Sylvia: Sind in Ihren Büchern auch Personen „versteckt“, die in Ihrem Leben eine Rolle gespielt haben? Hier meine ich zum Beispiel oberschlaue Bekannte oder Freunde, denen man viel zu verdanken hat und so ihre Art im Buch wiederfindet?
Sabine Ebert: Es ist unmöglich, eine heute lebende Person ins Mittelalter zu transferieren, weil wir ganz andere Denkarten, Gewohnheiten und Weltsichten haben. Aber immer haben Menschen geliebt, gehasst, gestritten, einander geholfen … Da fließen manchmal diese oder jene Beobachtungen oder Erfahrungen ein. Doch da ist selten. Ich muss meine Romanfiguren im Kontext ihrer Zeit agieren lassen.

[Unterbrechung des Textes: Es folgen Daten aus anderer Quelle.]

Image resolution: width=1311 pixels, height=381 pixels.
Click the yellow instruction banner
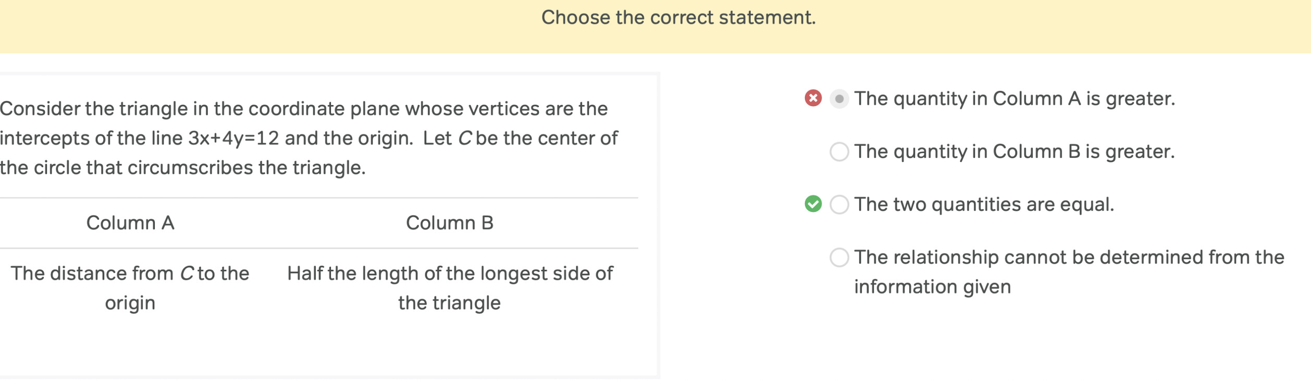pos(656,26)
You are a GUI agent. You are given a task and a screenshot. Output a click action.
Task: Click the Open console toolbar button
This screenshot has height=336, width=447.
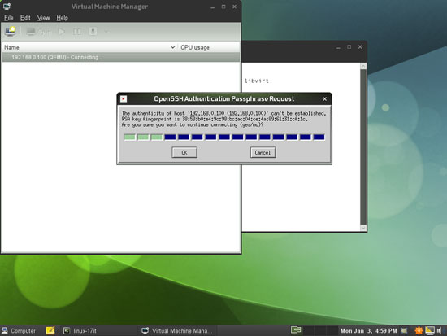point(38,32)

Sylvia: Können Sie sich vorstellen, mal etwas ganz anderes zu schreiben. Quasi in ein anderes Genre reinzuschnuppern?
Sabine Ebert: Ich selbst lese sehr gern Fantasy oder auch einen Krimi. Aber ich zweifle, ob ich das schrieben könnte. Also bleibe ich lieber bei dem, was ich tue. Und ich möchte ja auch unbedingt Geschichte erzählen, deutsche Geschichte!

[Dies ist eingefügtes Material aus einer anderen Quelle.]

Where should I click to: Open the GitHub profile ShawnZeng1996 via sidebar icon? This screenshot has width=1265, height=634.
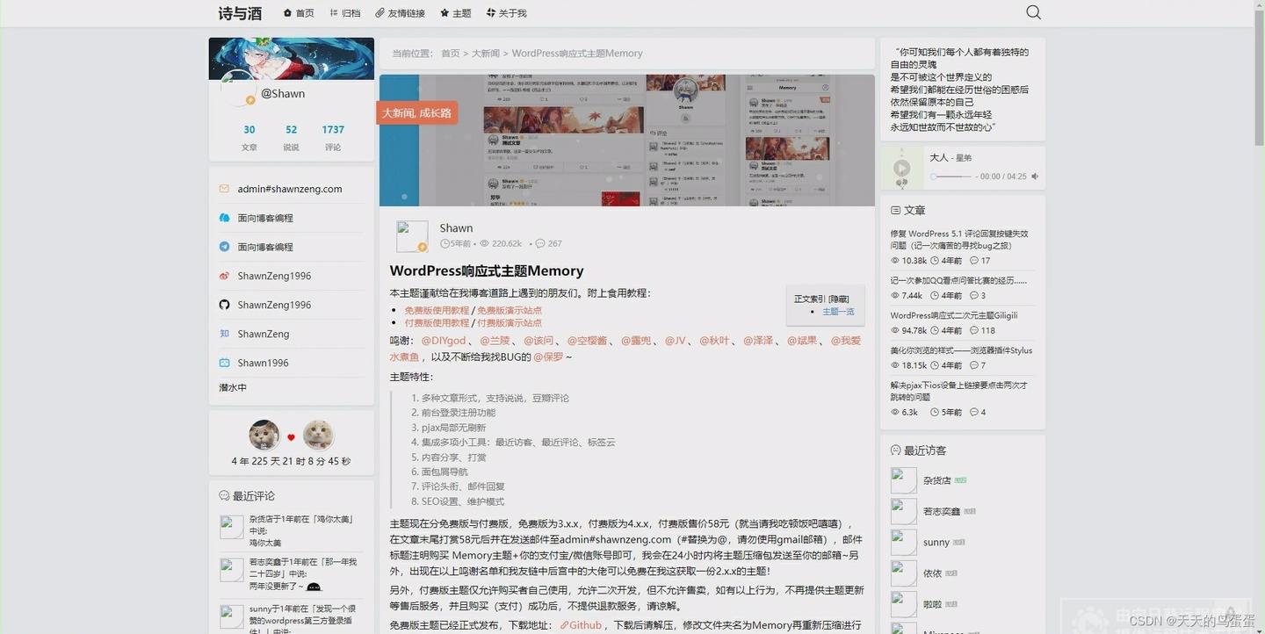pyautogui.click(x=225, y=305)
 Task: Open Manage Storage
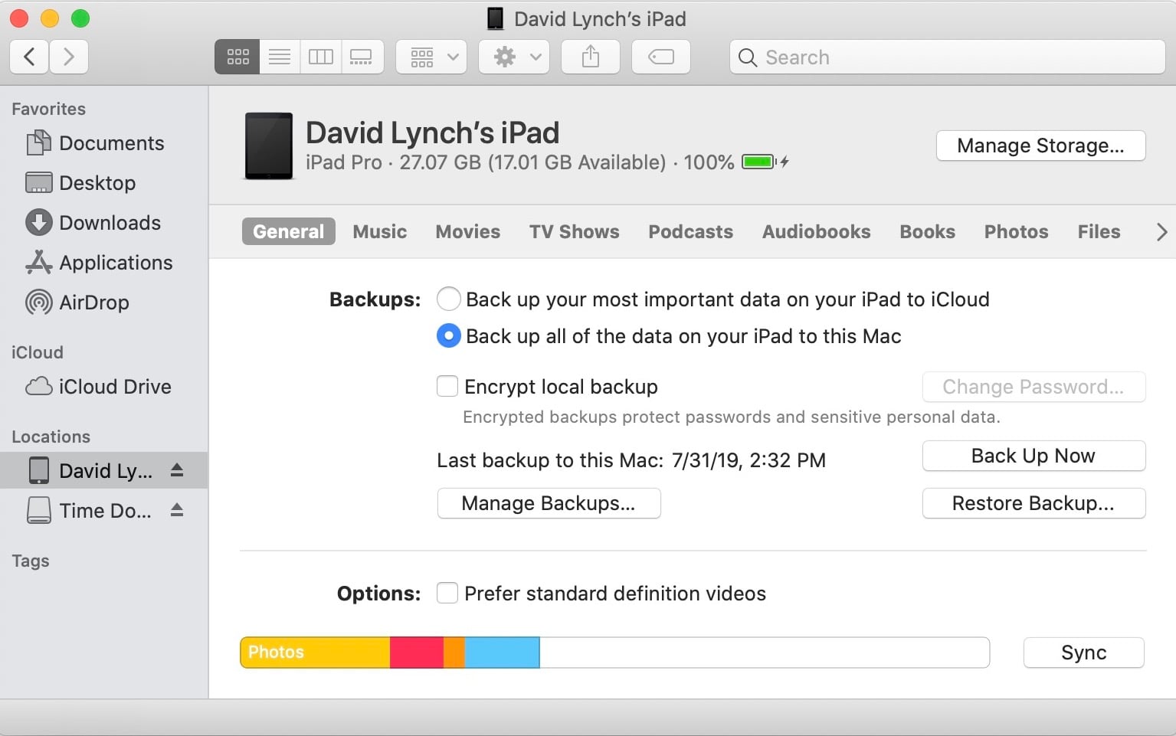coord(1040,146)
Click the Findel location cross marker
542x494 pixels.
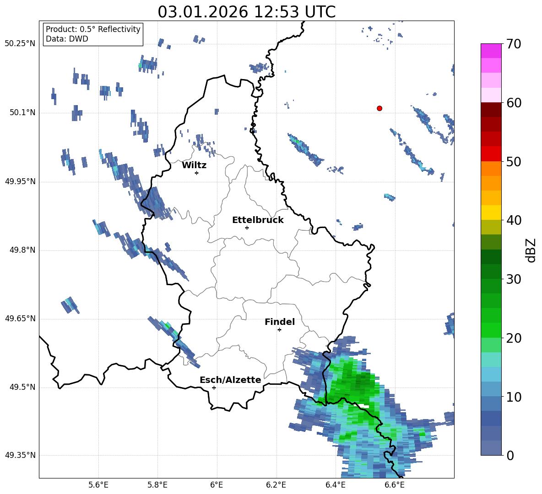(x=279, y=330)
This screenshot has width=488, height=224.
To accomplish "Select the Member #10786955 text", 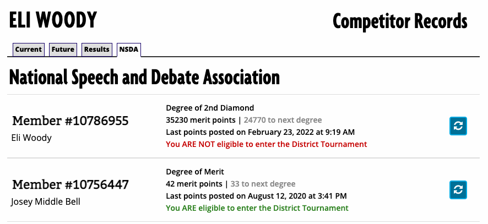I will [x=71, y=121].
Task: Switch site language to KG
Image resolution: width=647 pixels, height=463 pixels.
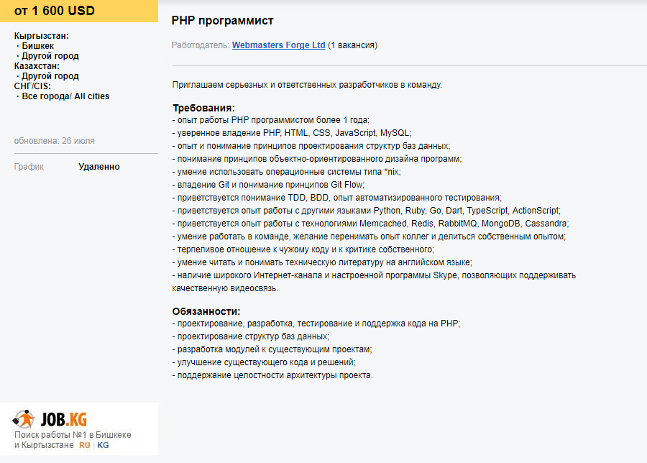Action: (103, 445)
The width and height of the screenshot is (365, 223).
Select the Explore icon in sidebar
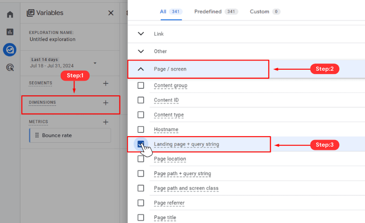pos(10,50)
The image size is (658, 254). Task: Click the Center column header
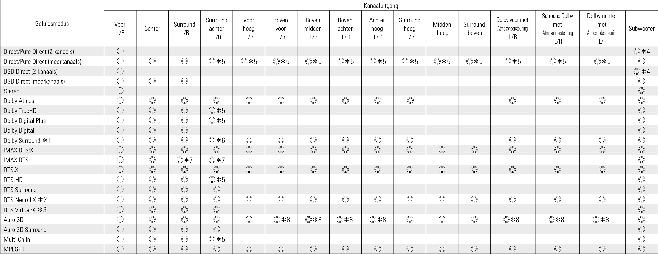[152, 29]
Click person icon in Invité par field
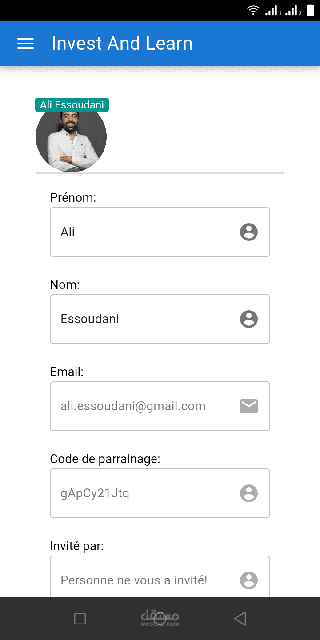Viewport: 320px width, 640px height. tap(249, 580)
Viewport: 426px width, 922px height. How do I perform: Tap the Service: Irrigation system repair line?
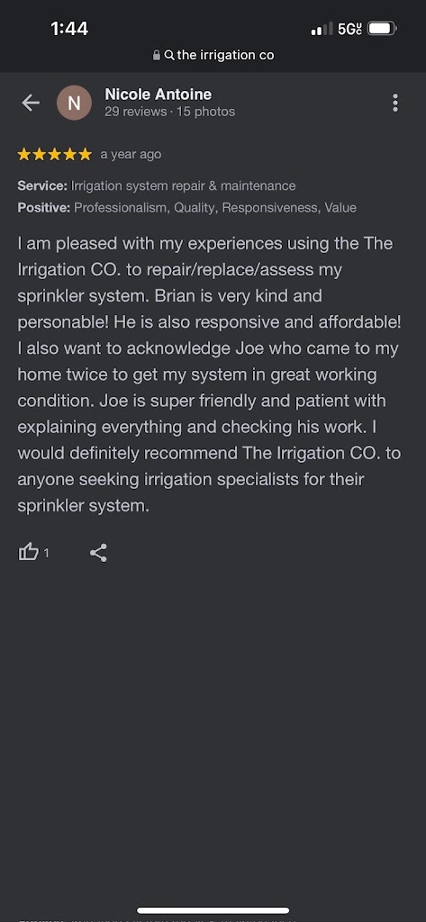pos(157,185)
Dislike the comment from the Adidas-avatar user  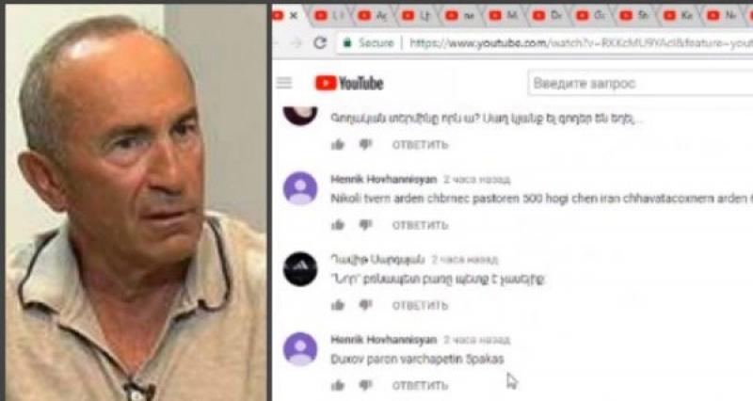click(365, 305)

Sylvia: Ich schreibe für den Blog meiner Freundin, neben Büchern ist Kochen ein weiterer zentrales Thema, deswegen zum Schluss, haben Sie ein Lieblingsrezept?
Sabine Ebert: Spontan fällt mir nichts ein, man trifft mich nicht sehr oft in der Küche. Aber vielleicht ist das für Sie und Ihre Leser interessant: In meinem neuen Buch beschreibe ich nicht nur mehrere mittelalterliche Festmähler, sondern es gibt auch eine Szene, in der die jungen Mädchen bei Hofe im Rahmen ihrer Vorbereitung auf die künftige Haushaltung einer Burg lernen sollen, wie man mitten im Winter, wenn die Vorräte knapp sind und zudem Fastenzeit herrscht, die zweihundertköpfige Reisegesellschaft eines hohen Fürsten verpflegt. Sehr aufschlussreich!